Ceriale fulfilled his general manager goal at age 30, working as GM of the Albuquerque Marriott. He joined Blackstone at 46, as a consultant who works with presidents of resorts around the world.

He is well aware that the CEO of the company’s new asset on the Strip helped open Aria and CityCenter next door and thus is competing with his own original vision.

“I think that Aria and CityCenter is an amazing development, and they did a really fantastic job there,” Ceriale said. “But on the flip side, the Cosmopolitan had an amazing opening against people being cynical, and against all odds — with a vertical building, a small footprint, being opened by a bank (Deutsche Bank, which eventually sold the hotel to Blackstone), without a large system in place, like a Wynn or an MGM would have — they positioned this hotel to really find a customer who felt more comfortable in this environment than in, say, a Bellagio or an Aria or even a Wynn.
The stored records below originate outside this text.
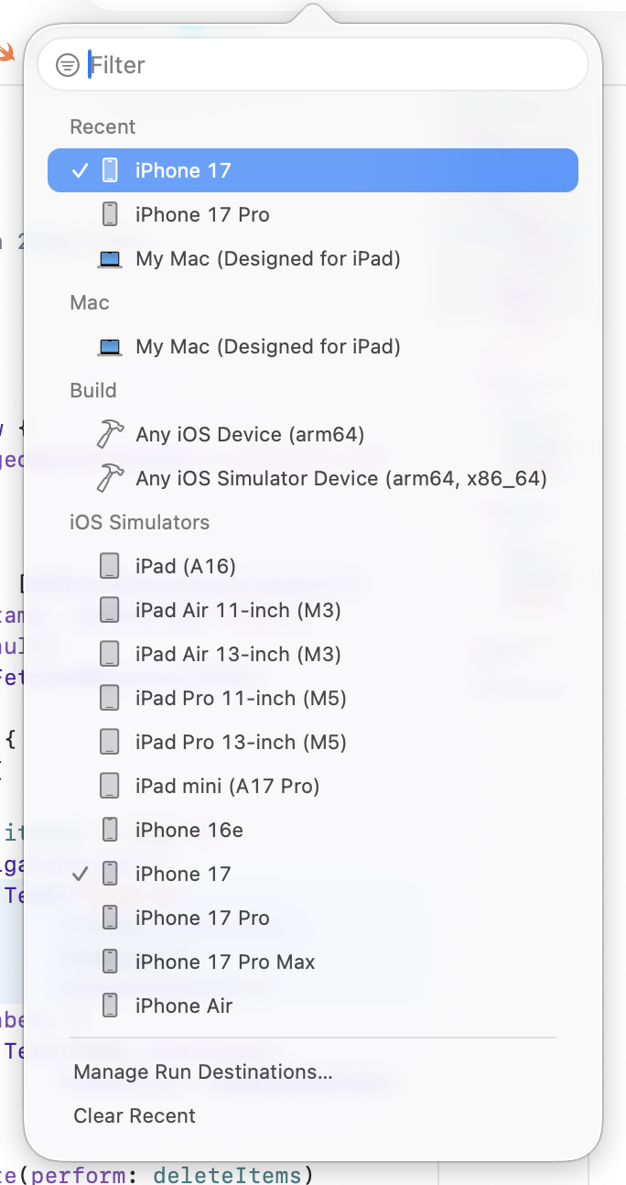This screenshot has width=626, height=1185.
Task: Open Manage Run Destinations…
Action: click(x=202, y=1072)
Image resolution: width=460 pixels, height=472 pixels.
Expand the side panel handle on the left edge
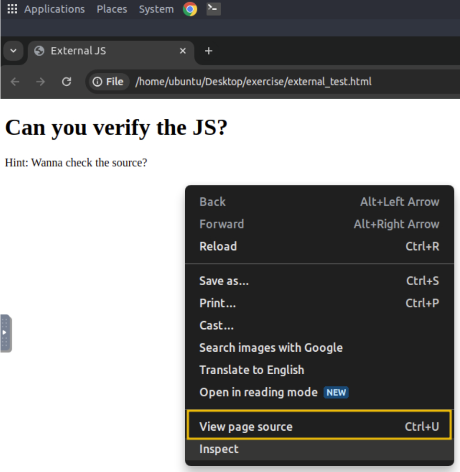pyautogui.click(x=5, y=333)
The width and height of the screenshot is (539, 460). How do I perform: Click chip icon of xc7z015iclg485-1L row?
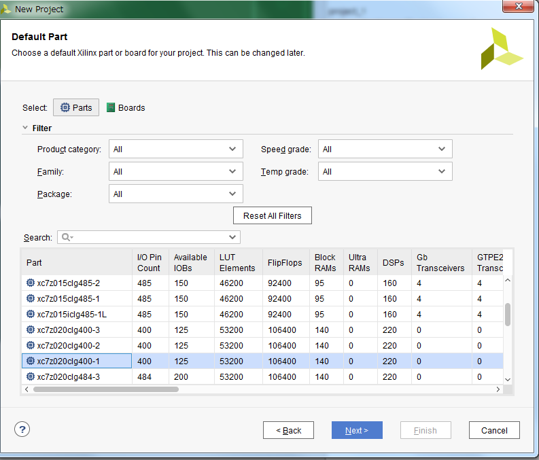[31, 314]
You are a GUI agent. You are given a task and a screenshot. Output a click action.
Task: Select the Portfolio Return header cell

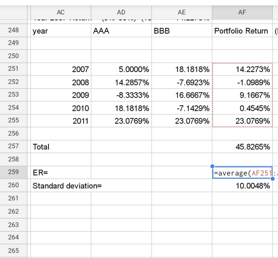pyautogui.click(x=242, y=31)
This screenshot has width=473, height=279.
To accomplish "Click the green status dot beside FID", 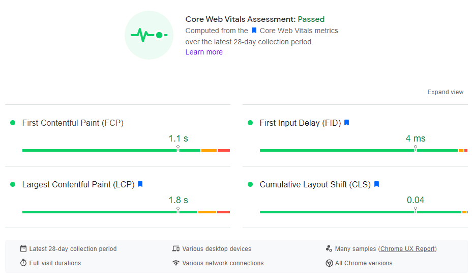I will pyautogui.click(x=250, y=123).
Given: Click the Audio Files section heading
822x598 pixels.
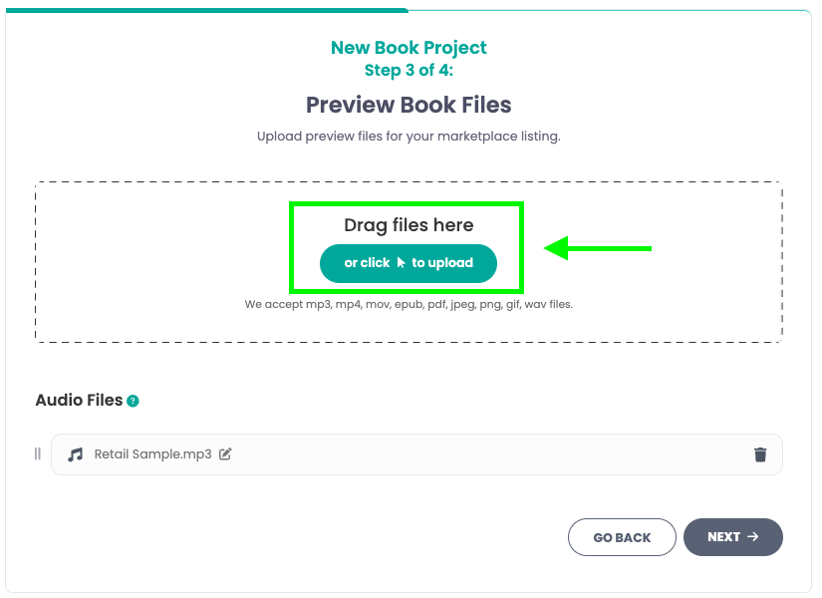Looking at the screenshot, I should tap(82, 400).
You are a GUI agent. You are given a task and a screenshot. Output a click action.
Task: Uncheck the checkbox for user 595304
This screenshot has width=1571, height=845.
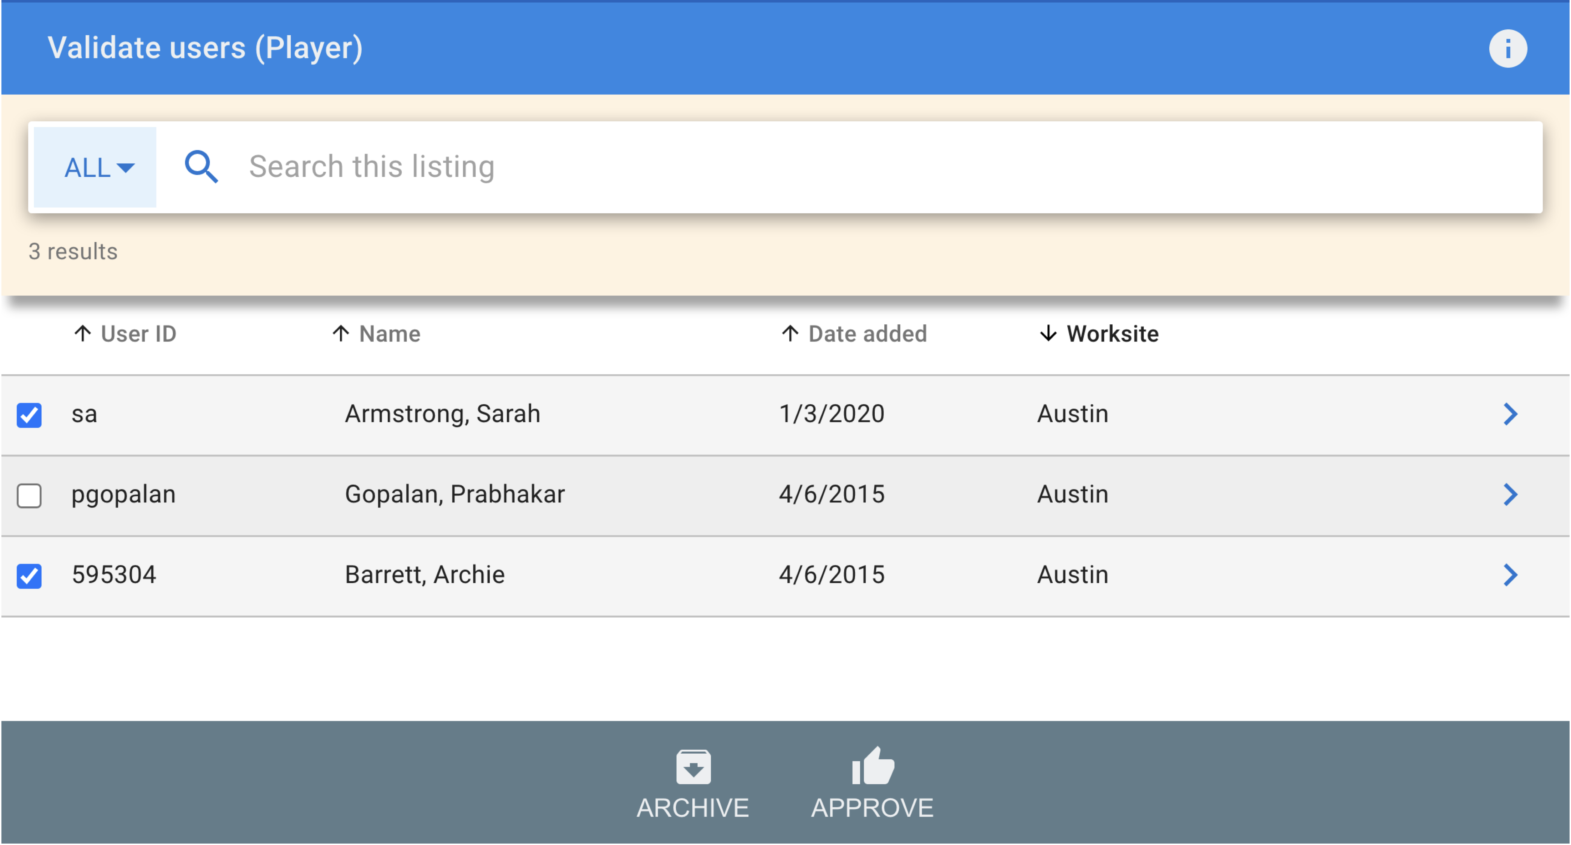click(x=29, y=576)
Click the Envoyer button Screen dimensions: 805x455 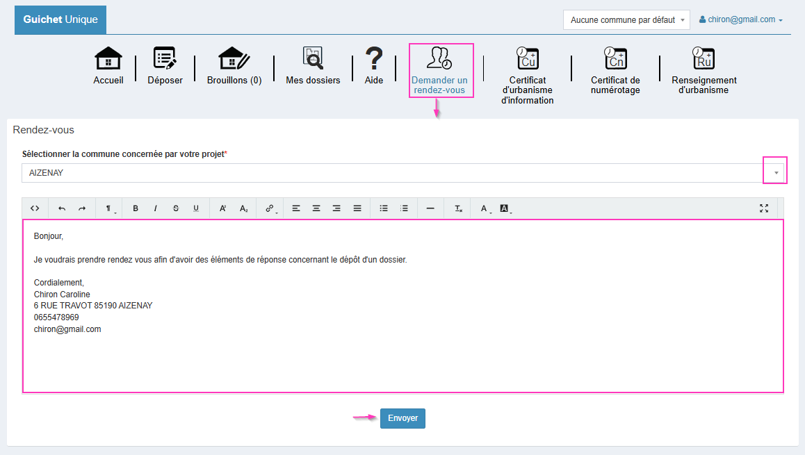[x=403, y=418]
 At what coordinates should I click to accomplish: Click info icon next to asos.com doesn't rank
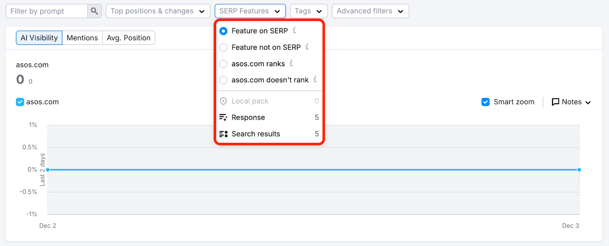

I like all of those hotels, but me, personally, I feel more comfortable here.”

Ceriale, 63, talks of Blackstone’s passion for the Cosmopolitan, its plans for finishing the top four floors of the East Tower, building another bar in the lobby and “many, many capital projects we’re going to do to make this a better place.” But his chief objective, thus far, was landing McBeath.

As Ceriale says, “It was four to five months of me driving him crazy so he would take this job.”

Remarkably, though the two had known each other for several years, McBeath had no idea Ceriale was a UNLV grad until the two had dinner in New York.

“I knew him only as a Cornell guy (Ceriale is on that university’s School of Hotel Administration’s advisory board), and I was incredulous to learn this,” McBeath said. “It just shows that this is a small community.”

Ceriale remains very much a regular guy, joking that, “I own one suit, and I am in it.”

It’s just as well. We need not dig out the outfit he wore at Caesars.